Working with Employee Clock Device Groups¶
Overview¶
The following operation allows you to retrieve an employee's clock device group
Operation | Description |
---|---|
GET Employee Clock Device Groups | Retrieve an employee's clock device groups that control access to the clocks the employee can punch on. |
Operation details¶
This section provides more details on the operation.
Retrieving Employee Clock Device Groups¶
We can use GET Employee Clock Device Groups operation with required parameters to search and find the required employee's clock device group.

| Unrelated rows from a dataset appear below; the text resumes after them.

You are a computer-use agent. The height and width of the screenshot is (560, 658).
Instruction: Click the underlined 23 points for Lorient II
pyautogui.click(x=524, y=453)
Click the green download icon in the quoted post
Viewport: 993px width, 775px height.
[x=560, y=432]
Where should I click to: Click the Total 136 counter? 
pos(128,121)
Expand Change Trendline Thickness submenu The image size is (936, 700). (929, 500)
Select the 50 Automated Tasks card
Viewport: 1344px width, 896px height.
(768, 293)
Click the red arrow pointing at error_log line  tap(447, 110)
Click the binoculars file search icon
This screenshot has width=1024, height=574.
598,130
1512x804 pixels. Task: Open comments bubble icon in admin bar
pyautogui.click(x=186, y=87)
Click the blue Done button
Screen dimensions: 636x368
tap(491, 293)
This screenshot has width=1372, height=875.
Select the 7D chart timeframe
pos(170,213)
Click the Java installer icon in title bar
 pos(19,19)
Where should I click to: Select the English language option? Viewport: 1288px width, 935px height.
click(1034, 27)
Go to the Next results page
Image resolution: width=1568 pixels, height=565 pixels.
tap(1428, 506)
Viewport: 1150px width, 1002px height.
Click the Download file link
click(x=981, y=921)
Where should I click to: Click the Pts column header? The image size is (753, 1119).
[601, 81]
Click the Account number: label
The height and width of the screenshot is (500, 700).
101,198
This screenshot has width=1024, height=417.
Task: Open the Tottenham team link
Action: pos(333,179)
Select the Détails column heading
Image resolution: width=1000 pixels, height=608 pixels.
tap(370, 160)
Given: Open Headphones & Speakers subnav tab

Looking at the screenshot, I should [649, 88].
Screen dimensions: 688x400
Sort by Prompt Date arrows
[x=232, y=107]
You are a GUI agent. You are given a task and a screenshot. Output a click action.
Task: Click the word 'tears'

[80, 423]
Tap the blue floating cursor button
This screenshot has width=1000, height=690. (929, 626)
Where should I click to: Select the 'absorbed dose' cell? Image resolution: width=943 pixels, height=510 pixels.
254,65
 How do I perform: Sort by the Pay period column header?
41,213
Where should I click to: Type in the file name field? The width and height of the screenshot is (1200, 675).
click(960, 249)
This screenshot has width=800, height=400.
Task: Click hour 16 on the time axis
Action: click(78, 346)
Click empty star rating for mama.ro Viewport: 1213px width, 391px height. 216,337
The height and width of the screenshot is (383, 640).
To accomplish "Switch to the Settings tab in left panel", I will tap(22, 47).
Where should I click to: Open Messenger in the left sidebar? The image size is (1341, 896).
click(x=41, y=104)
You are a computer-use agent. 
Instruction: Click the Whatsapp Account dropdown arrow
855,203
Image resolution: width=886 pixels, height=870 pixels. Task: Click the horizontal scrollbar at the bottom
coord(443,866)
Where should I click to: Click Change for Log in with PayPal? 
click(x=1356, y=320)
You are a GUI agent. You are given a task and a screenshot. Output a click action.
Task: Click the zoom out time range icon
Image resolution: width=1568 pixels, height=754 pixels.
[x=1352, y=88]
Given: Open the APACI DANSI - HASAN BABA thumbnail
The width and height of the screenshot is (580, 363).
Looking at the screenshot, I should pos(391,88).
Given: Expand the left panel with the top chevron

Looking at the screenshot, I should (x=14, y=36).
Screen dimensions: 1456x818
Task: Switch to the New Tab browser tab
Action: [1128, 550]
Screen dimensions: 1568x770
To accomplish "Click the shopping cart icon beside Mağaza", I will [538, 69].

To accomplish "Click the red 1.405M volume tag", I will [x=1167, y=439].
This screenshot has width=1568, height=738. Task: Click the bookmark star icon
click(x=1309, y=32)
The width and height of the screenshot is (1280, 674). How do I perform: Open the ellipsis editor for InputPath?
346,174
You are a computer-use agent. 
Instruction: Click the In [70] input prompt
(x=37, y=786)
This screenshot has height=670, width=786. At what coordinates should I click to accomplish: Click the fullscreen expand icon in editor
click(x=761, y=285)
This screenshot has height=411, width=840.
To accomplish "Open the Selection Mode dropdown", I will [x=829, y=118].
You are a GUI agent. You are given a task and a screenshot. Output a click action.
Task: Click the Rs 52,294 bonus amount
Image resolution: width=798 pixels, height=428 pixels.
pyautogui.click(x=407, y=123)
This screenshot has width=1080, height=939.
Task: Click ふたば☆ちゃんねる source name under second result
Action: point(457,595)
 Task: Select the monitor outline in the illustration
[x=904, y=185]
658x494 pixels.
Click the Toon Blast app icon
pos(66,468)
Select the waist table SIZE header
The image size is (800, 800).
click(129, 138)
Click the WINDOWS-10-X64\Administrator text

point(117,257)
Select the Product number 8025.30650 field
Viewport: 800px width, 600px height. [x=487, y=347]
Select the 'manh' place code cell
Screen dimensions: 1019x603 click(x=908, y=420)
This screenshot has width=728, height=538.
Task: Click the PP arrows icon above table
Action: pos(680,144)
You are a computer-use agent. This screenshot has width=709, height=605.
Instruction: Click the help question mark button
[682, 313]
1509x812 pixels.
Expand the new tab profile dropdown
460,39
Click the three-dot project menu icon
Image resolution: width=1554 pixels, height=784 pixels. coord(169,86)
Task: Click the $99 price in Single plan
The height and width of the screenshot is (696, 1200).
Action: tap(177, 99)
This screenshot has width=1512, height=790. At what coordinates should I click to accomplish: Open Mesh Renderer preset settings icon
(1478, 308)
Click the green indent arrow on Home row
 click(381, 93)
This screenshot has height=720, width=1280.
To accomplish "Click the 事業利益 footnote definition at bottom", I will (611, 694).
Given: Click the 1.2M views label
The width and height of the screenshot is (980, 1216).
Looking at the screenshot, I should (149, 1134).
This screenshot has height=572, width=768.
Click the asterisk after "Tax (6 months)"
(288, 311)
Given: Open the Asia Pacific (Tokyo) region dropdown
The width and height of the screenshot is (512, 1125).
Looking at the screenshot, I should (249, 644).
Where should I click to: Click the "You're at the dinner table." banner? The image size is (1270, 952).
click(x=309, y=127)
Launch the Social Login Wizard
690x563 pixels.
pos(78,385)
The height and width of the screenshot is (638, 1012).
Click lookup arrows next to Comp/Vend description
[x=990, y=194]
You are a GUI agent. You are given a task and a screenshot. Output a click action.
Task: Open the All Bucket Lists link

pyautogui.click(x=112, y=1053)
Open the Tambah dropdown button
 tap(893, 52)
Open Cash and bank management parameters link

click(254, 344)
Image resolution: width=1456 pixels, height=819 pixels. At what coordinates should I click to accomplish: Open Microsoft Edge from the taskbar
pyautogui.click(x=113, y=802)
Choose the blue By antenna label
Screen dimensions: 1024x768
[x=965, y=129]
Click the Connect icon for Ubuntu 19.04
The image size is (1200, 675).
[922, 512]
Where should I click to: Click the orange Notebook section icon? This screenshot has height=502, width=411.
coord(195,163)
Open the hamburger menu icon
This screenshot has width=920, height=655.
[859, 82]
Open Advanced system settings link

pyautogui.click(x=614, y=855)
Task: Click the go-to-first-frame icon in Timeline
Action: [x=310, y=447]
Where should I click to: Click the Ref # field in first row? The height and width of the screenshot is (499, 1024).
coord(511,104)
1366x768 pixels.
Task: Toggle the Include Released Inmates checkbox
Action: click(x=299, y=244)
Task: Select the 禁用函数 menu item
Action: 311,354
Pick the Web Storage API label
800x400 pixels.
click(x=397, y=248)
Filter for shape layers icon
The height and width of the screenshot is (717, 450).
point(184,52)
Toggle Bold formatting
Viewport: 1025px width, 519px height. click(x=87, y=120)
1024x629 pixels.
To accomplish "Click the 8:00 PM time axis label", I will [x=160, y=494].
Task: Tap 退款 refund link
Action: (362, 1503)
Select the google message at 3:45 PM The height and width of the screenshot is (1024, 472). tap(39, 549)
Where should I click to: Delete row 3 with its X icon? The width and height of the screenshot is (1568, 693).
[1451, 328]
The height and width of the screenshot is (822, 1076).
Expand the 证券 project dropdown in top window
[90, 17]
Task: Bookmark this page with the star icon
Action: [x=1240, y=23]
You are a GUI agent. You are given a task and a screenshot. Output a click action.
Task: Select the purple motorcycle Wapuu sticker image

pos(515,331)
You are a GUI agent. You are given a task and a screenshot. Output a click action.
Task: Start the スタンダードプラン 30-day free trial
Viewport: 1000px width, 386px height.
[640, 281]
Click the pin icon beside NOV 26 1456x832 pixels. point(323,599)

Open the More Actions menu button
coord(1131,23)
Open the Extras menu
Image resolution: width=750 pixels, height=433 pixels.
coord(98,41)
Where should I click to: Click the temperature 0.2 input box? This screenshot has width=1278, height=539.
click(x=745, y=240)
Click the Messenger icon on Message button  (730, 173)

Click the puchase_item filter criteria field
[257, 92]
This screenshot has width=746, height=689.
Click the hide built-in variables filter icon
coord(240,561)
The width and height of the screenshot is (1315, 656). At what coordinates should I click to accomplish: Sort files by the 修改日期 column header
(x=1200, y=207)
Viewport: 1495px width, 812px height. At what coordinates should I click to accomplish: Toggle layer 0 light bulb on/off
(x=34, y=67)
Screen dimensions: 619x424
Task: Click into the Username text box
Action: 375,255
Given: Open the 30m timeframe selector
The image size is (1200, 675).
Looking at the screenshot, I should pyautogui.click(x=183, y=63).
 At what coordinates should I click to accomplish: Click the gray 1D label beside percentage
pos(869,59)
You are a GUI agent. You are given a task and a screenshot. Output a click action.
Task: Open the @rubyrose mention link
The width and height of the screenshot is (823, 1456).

GET Employee Clock Device Groups
<ceridiandayforce.getEmployeeClockDeviceGroups>
<xRefCode>{$ctx:xRefCode}</xRefCode>
<contextDate>{$ctx:contextDate}</contextDate>
<contextDateRangeFrom>{$ctx:contextDateRangeFrom}</contextDateRangeFrom>
<contextDateRangeTo>{$ctx:contextDateRangeTo}</contextDateRangeTo>
</ceridiandayforce.getEmployeeClockDeviceGroups>
Properties
- xRefCode (Mandatory): he unique identifier (external reference code) of the employee whose data will be retrieved. The value provided must be the exact match for an employee; otherwise, a bad request (400) error will be returned.
- contextDate (Optional): The Context Date value is an “as-of” date used to determine which employee data to search when records have specific start and end dates. The service defaults to the current datetime if the requester does not specify a value. Example: 2017-01-01T13:24:56
- contextDateRangeFrom (Optional): The Context Date Range From value is the start of the range of dates used to determine which employee data to search when records have specific start and end dates. The service defaults to null if the requester does not specify a value. Example: 2017-01-01T13:24:56
- contextDateRangeTo (Optional): The Context Date Range To value is the end of the range of dates to determine which employee data to search when records have specific start and end dates. The service defaults to null if the requester does not specify a value. Example: 2017-01-01T13:24:56
Sample request
Following is a sample request that can be handled by this operation.
{
"username": "DFWSTest",
"password": "DFWSTest",
"clientNamespace": "usconfigr57.dayforcehcm.com/Api/ddn",
"apiVersion": "V1",
"xRefCode": "63499"
}
Sample response
Given below is a sample response for this operation.
{
"Data": [
{
"ClockDeviceGroup": {
"ShortName": "Clock Group 1",
"LongName": "Clock Group 1"
}
}
]
}
Related Dayforce documentation
Sample configuration¶
Following example illustrates how to connect to Dayforce with the init operation and query operation.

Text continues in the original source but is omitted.